Days before the annual commemoration of “Araw ng Kagitingan,” Malacanang assured support for Filipino war veterans and their families.
In a radio interview, Presidential Communications Secretary Herminio Coloma Jr. said the Aquino government is committed to fully deliver the benefits of the thousands of World War II veterans.
Coloma said the government, through the Philippine Veterans Affairs Office (PVAO), was working hard to deliver in full the benefits to war veterans and their families such as old age disability, total administrative disability, death pension benefits, education, hospitalization, and burial assistance benefits.
He cited the payment of P2.8 billion worth of administrative disability arrears from 1994 to 2002 to 17,817 living war veterans was “one of the milestone achievements” of PVAO last year.
“This has brought the total payment for total administrative disability arrears to P6.93 billion as of this date, which demonstrates the government’s resolve to deliver its commitment as mandated in Republic Act 7696,” he said.
For 2013, Coloma said that the PVAO delivered P10.2 billion in pension benefits to 199,000 beneficiaries.
He noted that the government hospital has spent more than P2 million for the hospitalization of 1,092 veterans as dependents last year.

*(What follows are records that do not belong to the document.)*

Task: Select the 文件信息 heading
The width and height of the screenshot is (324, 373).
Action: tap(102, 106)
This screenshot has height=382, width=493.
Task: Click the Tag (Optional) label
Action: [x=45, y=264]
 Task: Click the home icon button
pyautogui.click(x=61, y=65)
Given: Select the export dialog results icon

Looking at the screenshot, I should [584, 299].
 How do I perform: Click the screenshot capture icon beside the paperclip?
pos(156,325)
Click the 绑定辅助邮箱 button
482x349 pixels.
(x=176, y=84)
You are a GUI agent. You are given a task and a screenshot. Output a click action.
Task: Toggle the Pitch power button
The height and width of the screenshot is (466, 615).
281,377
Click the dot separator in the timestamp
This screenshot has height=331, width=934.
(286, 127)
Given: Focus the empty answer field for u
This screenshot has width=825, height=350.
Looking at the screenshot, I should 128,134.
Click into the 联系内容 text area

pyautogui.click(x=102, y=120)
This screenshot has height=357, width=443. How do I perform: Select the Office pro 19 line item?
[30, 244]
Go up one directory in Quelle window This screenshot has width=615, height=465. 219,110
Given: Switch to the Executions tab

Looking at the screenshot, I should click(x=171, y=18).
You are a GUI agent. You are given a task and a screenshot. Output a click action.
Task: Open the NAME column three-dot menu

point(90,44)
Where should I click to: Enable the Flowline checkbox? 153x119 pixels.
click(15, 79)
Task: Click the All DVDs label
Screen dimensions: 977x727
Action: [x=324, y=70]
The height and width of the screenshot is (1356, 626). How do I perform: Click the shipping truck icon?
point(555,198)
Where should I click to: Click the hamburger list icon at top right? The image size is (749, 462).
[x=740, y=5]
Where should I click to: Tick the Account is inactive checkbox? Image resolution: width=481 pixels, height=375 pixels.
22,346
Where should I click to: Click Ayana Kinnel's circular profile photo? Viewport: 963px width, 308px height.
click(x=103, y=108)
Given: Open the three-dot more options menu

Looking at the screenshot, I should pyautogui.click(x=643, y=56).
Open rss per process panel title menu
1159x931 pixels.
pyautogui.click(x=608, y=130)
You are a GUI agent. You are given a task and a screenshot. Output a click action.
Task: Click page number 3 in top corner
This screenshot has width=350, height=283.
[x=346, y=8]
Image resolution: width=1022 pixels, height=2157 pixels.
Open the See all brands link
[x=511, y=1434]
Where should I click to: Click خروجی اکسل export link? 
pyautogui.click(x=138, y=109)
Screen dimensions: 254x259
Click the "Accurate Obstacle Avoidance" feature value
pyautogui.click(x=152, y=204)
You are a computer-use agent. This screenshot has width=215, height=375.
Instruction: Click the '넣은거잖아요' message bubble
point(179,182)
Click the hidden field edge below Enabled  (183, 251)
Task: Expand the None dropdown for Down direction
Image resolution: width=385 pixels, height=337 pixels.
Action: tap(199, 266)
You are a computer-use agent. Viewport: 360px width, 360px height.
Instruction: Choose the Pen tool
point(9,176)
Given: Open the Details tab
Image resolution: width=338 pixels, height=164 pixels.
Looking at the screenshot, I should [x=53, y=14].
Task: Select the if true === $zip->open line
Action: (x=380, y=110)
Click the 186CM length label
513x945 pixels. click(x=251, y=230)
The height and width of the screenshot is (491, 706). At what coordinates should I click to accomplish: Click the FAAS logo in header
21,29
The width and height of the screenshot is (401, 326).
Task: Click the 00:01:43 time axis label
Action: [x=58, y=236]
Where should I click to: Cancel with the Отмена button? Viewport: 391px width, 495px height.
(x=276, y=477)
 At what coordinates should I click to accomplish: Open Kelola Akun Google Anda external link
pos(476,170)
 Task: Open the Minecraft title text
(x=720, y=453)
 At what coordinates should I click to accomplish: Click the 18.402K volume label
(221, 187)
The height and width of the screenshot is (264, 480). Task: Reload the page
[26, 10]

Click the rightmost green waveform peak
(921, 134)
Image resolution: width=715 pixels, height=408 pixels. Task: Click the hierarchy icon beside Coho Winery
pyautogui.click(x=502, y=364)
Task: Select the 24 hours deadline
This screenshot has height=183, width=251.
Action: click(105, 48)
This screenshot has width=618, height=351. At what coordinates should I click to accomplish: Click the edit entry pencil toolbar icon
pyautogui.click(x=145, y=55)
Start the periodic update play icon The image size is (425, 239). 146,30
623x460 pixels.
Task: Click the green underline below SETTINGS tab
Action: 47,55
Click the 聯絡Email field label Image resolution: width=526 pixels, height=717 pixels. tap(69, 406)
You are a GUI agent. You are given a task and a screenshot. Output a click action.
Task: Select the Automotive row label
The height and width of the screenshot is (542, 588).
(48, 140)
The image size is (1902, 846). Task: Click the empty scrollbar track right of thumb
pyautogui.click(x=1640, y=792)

Specialized care for illnesses and other medical needs given to veterans reached around P15 million, he added
On Wednesday, President Benigno Aquino 3rd will lead the commemoration of the Araw ng Kagitingan rites in Pilar, Bataan.
Coloma said the highlight of the event will be President Aquino’s speech paying respect to the Filipino soldiers who were killed in the war.
Simultaneous celebrations will be held at the Libingan ng mga Bayani and other venues on Wednesday.
“With this year’s theme ‘Balik Tanaw sa Sakripisyo ng Beterano: Gabay sa Landas ng Pagbabago’, the PVAO and Department of National Defense aim to present our veterans as among the country’s national treasures and to revive the culture of heroism, which the Filipino race has been known for essentially because of our veterans’ valor and selfless sacrifices,” Coloma added.
The Death March began on April 9, 1942, when 72,000 Filipino and American prisoners of war were forced to march the 55 milies from Mariveles to San Fernando, transferred to a train and marched again for eight miles to Camp O’Donnell.
As many as 10,000 prisoners of war were believed to have died before they could reach Camp O’Donnell.